OpenShade: An Open-Source Multiple Sequence Alignment Shading and Editing Utility

Faculty Mentor: Sudhir Nayak

Student: Peter Swetits

Protein sequence alignments allow researchers to quickly determine regions of similarity between different proteins. They also provide important clues about the nature of the proteins that may be important to their study. While working with sequence alignments, researchers often find that they need to quickly shade or edit their alignments. However, the most widely used shading program, BoxShade, is difficult to use, does not allow editing, and has a limited number of output options. OpenShade is being developed as an open source software application that solves these issues. It allows the user to input multiple sequence alignments in all popular formats, including FASTA, ALN, MSF, and Phylip.
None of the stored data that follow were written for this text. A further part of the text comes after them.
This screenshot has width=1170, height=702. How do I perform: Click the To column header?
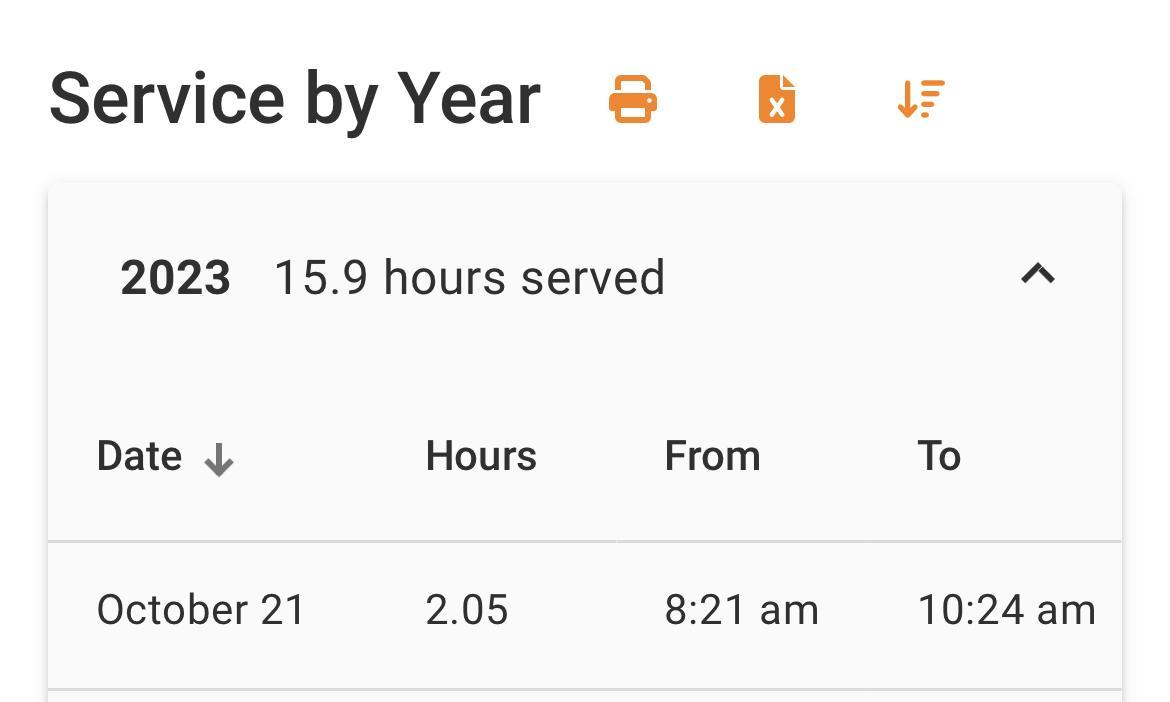939,457
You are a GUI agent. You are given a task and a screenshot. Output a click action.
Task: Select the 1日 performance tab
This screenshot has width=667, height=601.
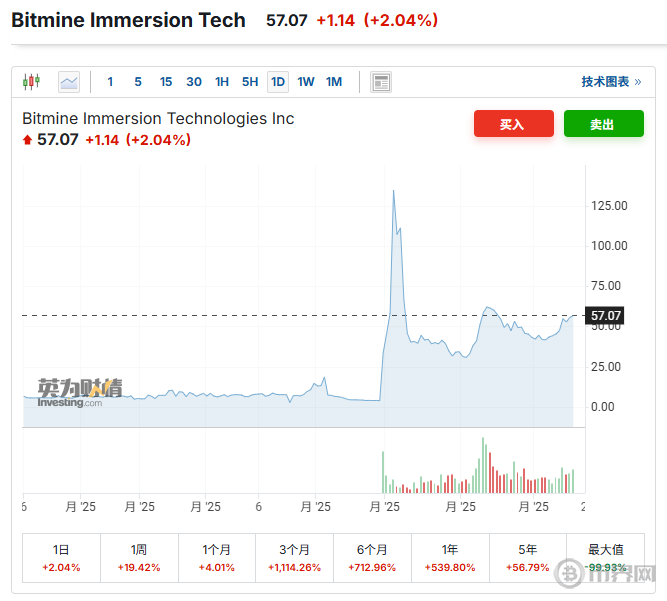pyautogui.click(x=61, y=557)
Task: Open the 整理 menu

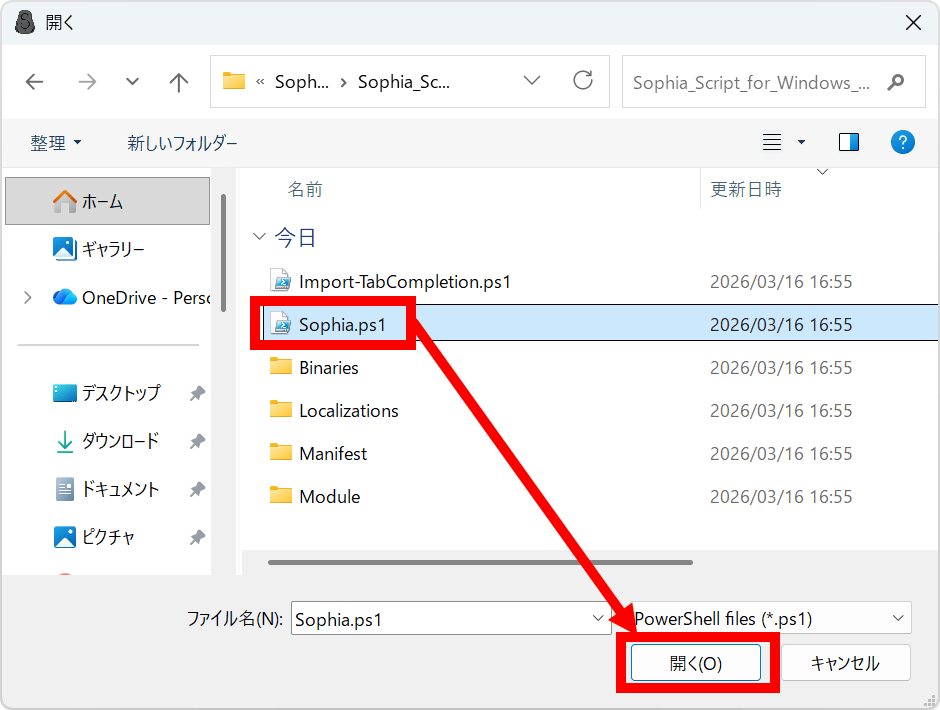Action: pos(55,143)
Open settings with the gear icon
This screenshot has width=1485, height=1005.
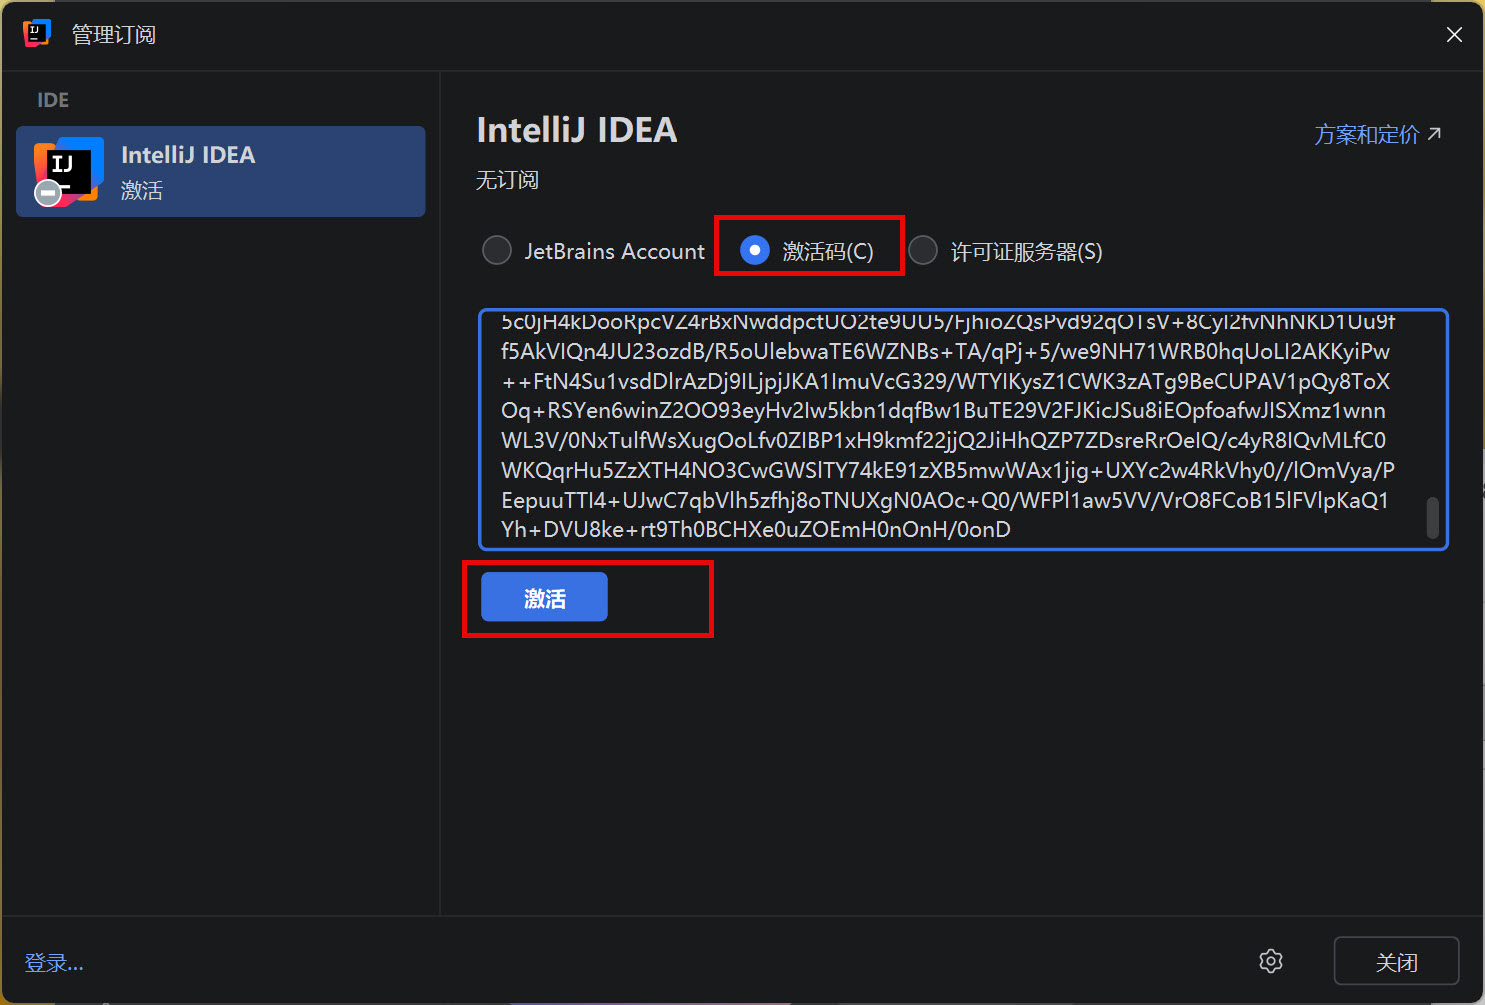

Once imported, the alignment can then be dynamically shaded for identities and similarities, with the consensus being either automatically calculated or defined by the user. The user is able to specify the criteria to form a consensus, change the scoring matrix, and set the minimum score required for shading of either identical or conserved residues. After shading, the user has the ability to edit individual amino acids, entire columns of amino acids, or select and edit a single section of the entire alignment. The shaded sequences can be exported as a document in PDF, PNG, or RTF formats.  OpenShade also contains the ability to conduct pattern matching using regular expressions. The user can input a string of amino acids and then the program will highlight all occurrences of that string in each of the protein sequences independent of position.  The basic graphical interface and shading algorithms have been completed.  We anticipate the completion of the project within the next year.